_Zu erledigen_
1 – Beantworte diese Fragen zum Textauszug über die Bewertung von Amazon-Businesses:
(a) Warum ist der Multiplikator in den USA deutlich höher?
(b) Was wird dem ungefähren Gesamtkaufpreis in den meisten Fällen noch hinzugerechnet?
(c) Welche zwei Segmente der „Value Drivers“ lassen sich durch die bisherigen Verkäufe identifizieren?
2 – Wie geht der Textauszug über die Bewertung von Amazon-Businesses weiter? Schreibe ihn im Anschluss an seinen letzten Satz fort.

_Textauszug_
* * * * * * * * *

In den USA ist dieser Multiplier deutlich höher, da der Markt für Amazon-Businesses hier schon deutlich älter ist und deshalb einen größeren Pool an potenziellen Interessenten hat. Auf der anderen Seite ist es auffällig, dass der Multiplikator fast direkt proportional zum Kaufpreis wächst. Wenn das Unternehmen also einen hohen durchschnittlichen monatlichen Deckungsbeitrag hat, profitiert man doppelt davon, indem sowohl der Ausgangswert als auch der Multiplikator steigt. Mit kleinen Unternehmen können jedoch trotzdem sehr vorzeigbare Verkaufsergebnisse erzielt werden.

Durch diese Berechnung erhält man dann den ungefähren Gesamtkaufpreis, zu dem in den meisten Fällen noch der Wert des aktuellen Warenbestandes, bewertet nach dem jeweiligen Einkaufspreis, addiert wird.

Man muss vorab festhalten, dass diese Punkte natürlich in jedem Einzelfall ein wenig variieren. Je nach Branche sind die Anforderungen an das Business ein bisschen anders und jeder Investor legt sein Hauptaugenmerk auf unterschiedliche Dinge.

Durch die bisherigen Verkäufe kann man zwei sehr wichtige Segmente der „Value Drivers“ identifizieren, die sich in fast jeder Preisfindung in dieser Form abzeichnen. Das ist zum einen der aktuelle Ertrag und die Entwicklungsmöglichkeiten, welche das Unternehmen bietet. Zum anderen geht es um das Risiko, welches natürlich im Optimalfall für den Investor möglichst gering sein sollte.

* * * * * * * * *

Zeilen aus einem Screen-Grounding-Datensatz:
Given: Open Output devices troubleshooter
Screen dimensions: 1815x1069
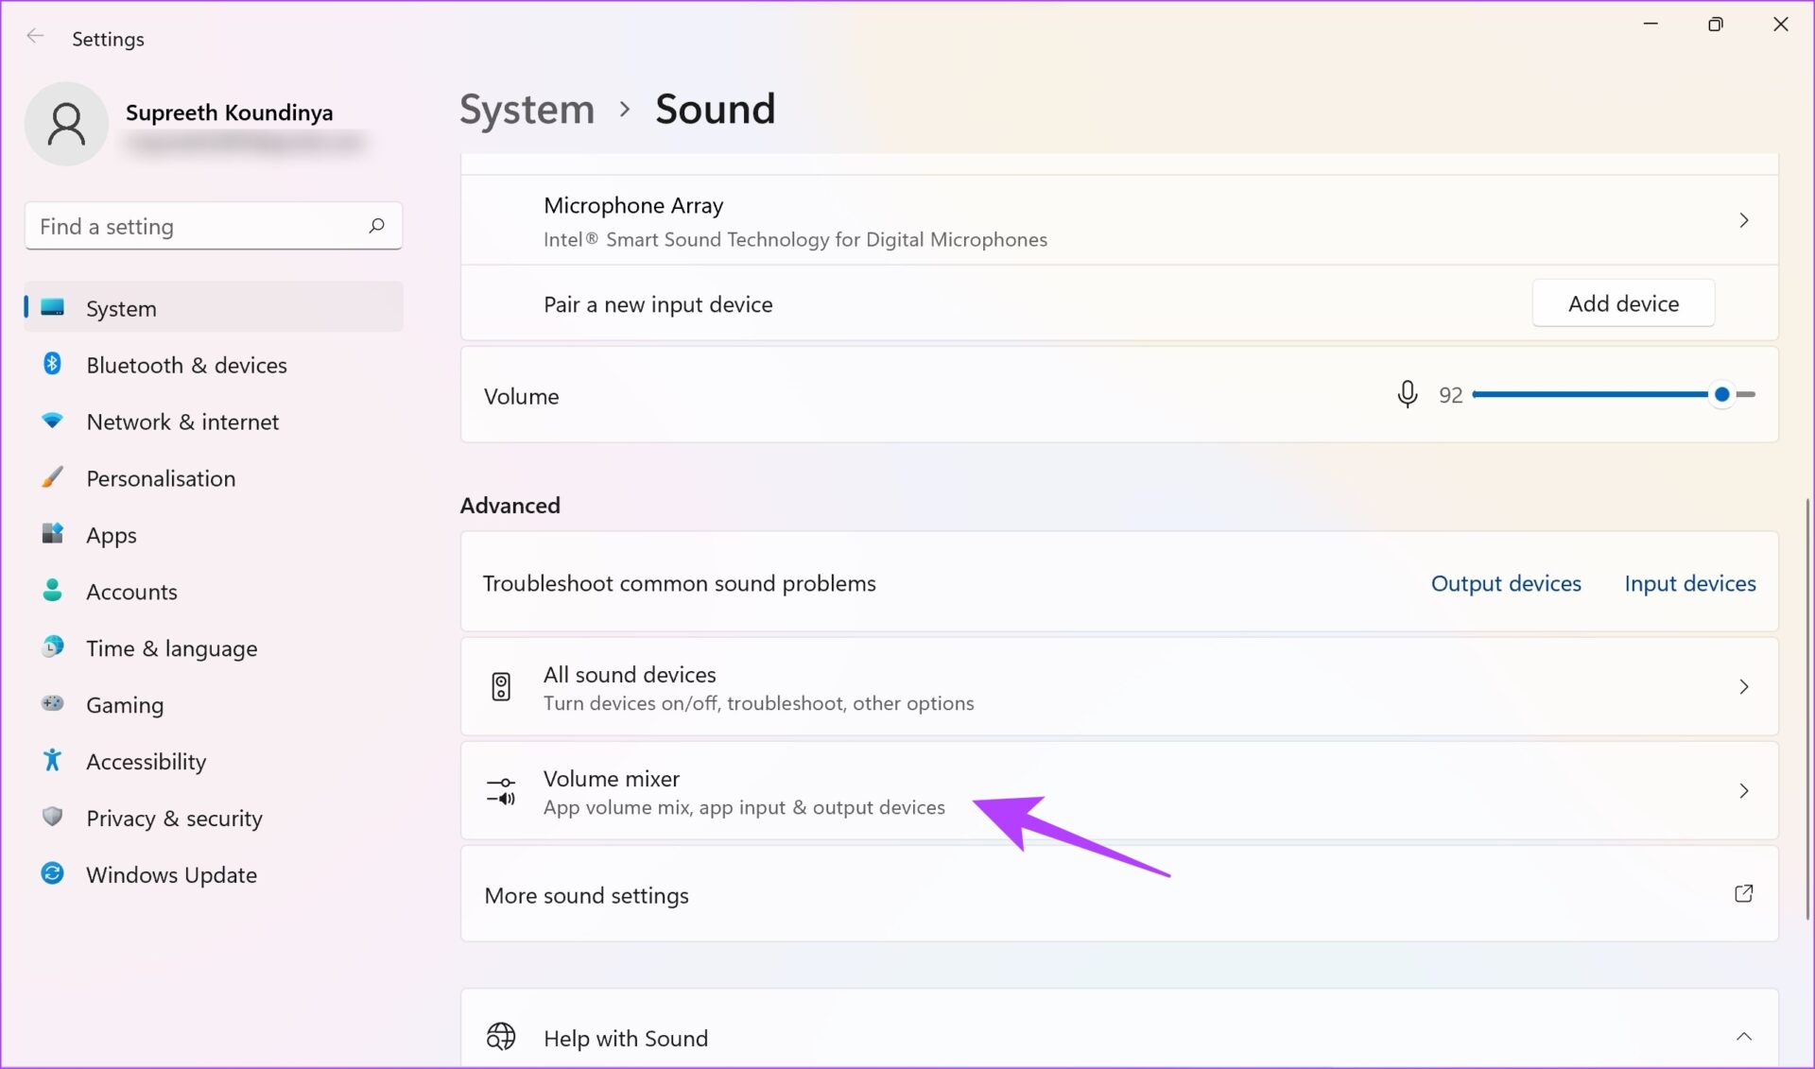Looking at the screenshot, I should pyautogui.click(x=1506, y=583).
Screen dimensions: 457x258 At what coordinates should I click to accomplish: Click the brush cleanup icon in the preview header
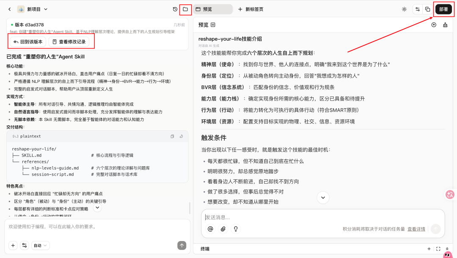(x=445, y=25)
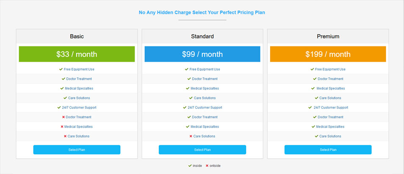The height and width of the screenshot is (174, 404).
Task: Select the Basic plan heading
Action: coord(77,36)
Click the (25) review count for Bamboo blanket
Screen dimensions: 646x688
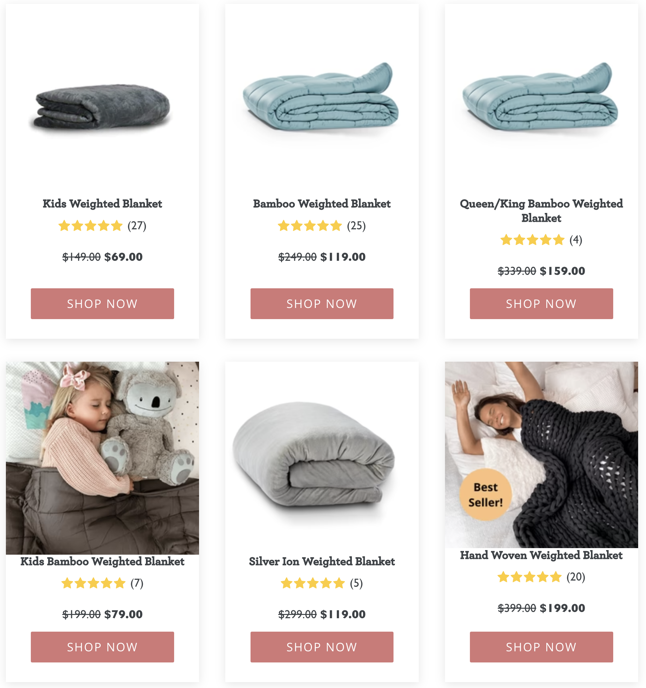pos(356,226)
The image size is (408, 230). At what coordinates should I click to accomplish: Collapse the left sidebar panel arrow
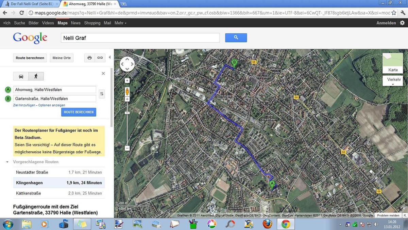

* * * * * * * * *

_Lösungen je Aufgabe_
1 –
(a) Der Markt für Amazon-Businesses ist dort schon deutlich älter und hat deshalb einen größeren Pool an potenziellen Interessenten.
(b) Der Wert des aktuellen Warenbestandes, bewertet nach dem jeweiligen Einkaufspreis.
(c) Zum einen der aktuelle Ertrag und die Entwicklungsmöglichkeiten des Unternehmens, zum anderen das Risiko, das für den Investor möglichst gering sein sollte.

2 –
Ertrag und Entwicklungsmöglichkeiten

  • Wie hoch ist der Ertrag des Unternehmens aktuell? Der durchschnittliche monatliche Deckungsbeitrag stellt, wie beschrieben, die Basis für die Berechnung der gesamten Bewertung dar.
  • Ist eine lückenlose Ertragshistorie vorhanden und auch nachvollziehbar? Sie sollte mindestens 12 Monate umfassen, je länger desto besser.
  • In welche Richtung entwickeln sich die Zahlen des Unternehmens derzeit? Steigend, stagnierend, fallend?
  • Wie sieht die Wachstumsprognose für das Unternehmen aus? Basierend auf der Entwicklung der Zahlen und der aktuellen Marktsituation.
  • Inwieweit ist es für den neuen Eigentümer möglich, mit dem Unternehmen und den Produkten neue Märkte und Channels zu erschließen?
  • Ist es möglich, die Prozesse und Kosten in Zukunft zu optimieren und somit den Ertrag dadurch zu steigern?

Risiko

  • Kann der Käufer dem Verkäufer vertrauen? Wichtig dafür vor allem: Hohe Transparenz und guter persönlicher Kontakt.
  • Gibt es einen guten und nachvollziehbaren Grund, warum das Geschäft verkauft wird? Der Verkäufer muss plausibel erklären können, warum er eine laufende „Gelddruckmaschine“, die er sich selber mühsam aufgebaut hat, verkaufen möchte.
  • Bietet der Verkäufer dem Käufer an, ihn nach dem Kauf noch einige Monate bei der Übernahme zu betreuen?
  • Ist Diversifikation in den Produkten und Branchen vorhanden oder stützt sich die Unternehmung nur auf eine Branche bzw. nur auf ein einziges Produkt?
  • Wird über verschiedene Amazon Marktplätze (in verschiedenen Ländern) verkauft oder auf anderen Plattformen?
  • Welche Traffic-Quellen werden genutzt? Gibt es eine Mailing-Liste (Newsletter) oder Social Media Accounts, die mit verkauft werden? Der Traffic sollte hier am besten reproduzierbar sein, sodass man sich bereits vor der nächsten Kampagne den ungefähren ROI ausrechnen kann.
  • Ist eine Wortmarke oder Wort-/Bildmarke eingetragen? Ohne Markeneintragung kann das Business normalerweise nicht verkauft werden.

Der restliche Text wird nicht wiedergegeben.